## [INSTRUCTION]
Return the records verbatim, beginning at the line containing "Hide the sprite using crossed-eye icon" and stopping after the line containing "pos(1447,761)". Leave the pictures out of your answer.

BEGIN ITEMS

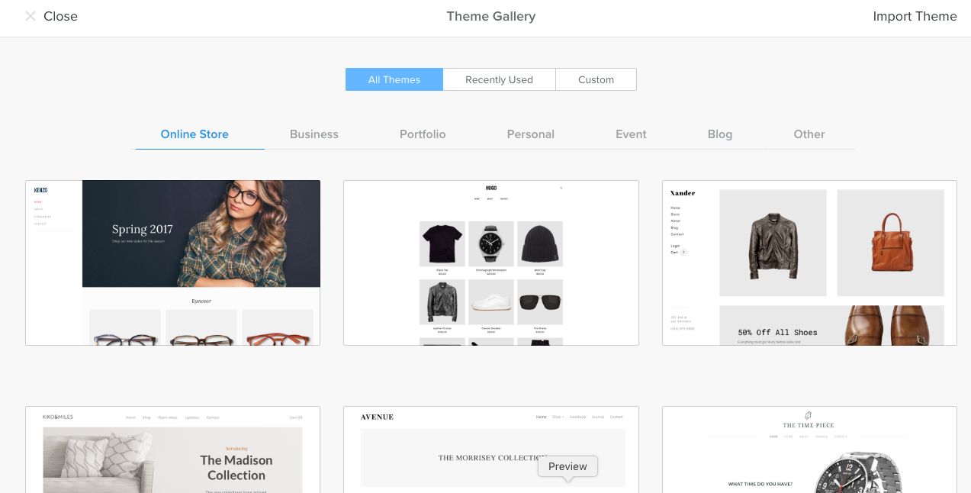The image size is (971, 493).
Task: Select the Event category
Action: coord(631,134)
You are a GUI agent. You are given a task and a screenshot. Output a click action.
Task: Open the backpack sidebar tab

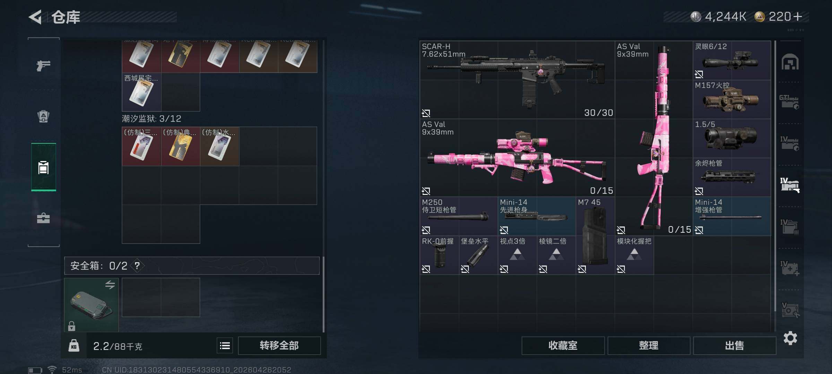point(43,116)
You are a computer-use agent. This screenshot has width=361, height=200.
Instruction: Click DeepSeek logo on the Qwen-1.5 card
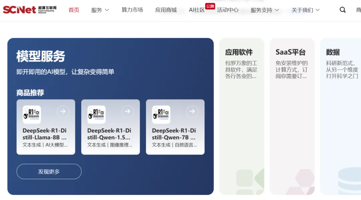(97, 115)
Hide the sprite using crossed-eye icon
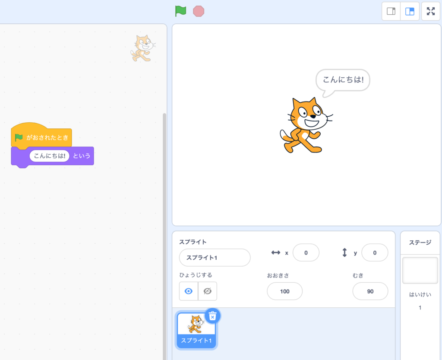This screenshot has width=442, height=360. pos(208,291)
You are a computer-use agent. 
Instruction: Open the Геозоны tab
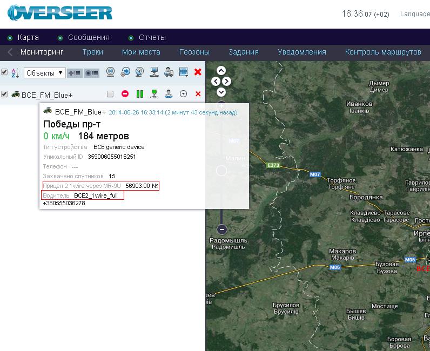[x=194, y=52]

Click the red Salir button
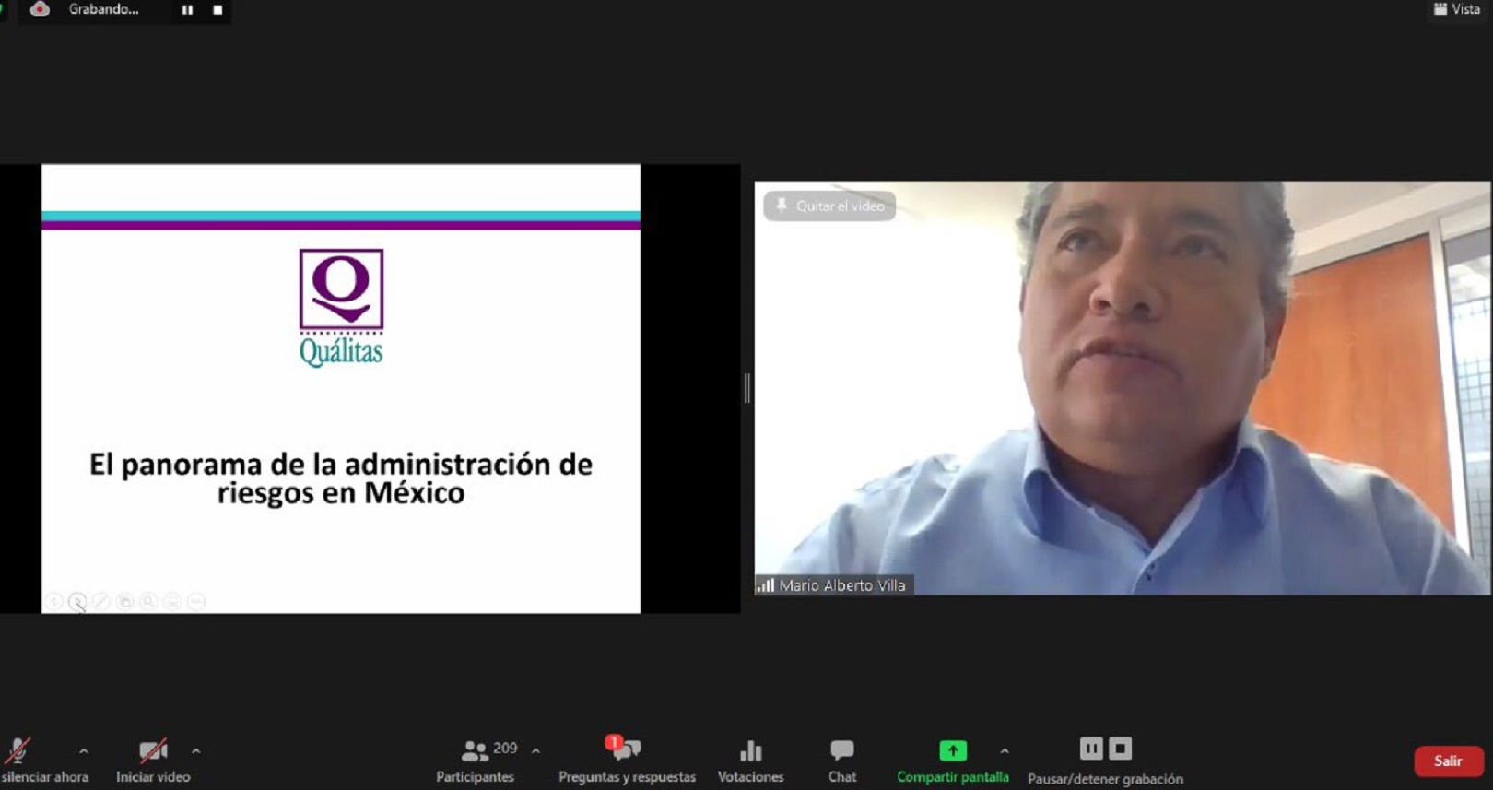pos(1447,761)
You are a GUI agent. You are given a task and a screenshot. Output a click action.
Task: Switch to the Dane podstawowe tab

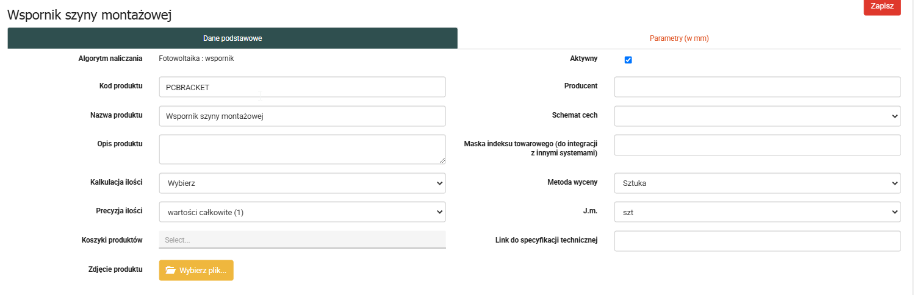click(x=232, y=38)
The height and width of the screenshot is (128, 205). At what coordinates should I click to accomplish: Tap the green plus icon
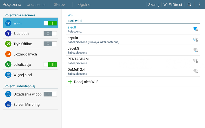tap(70, 82)
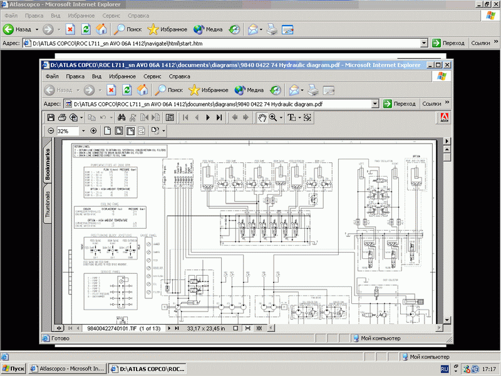Open the 32% zoom level dropdown
Viewport: 501px width, 376px height.
point(83,131)
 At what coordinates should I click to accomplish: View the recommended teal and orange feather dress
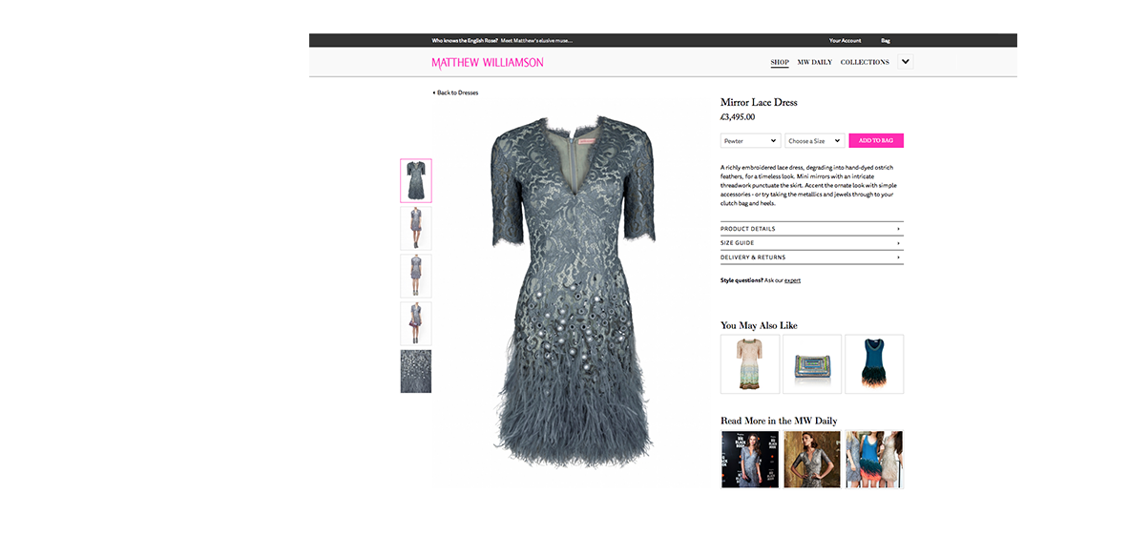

END ITEMS

## [RESULT FOR THIS EXERCISE]
Hide the sprite using crossed-eye icon
This screenshot has width=442, height=360. pos(208,291)
You are a computer-use agent. 
Instruction: Open the Геозоны tab
[x=194, y=52]

Click the red Salir button
pos(1447,761)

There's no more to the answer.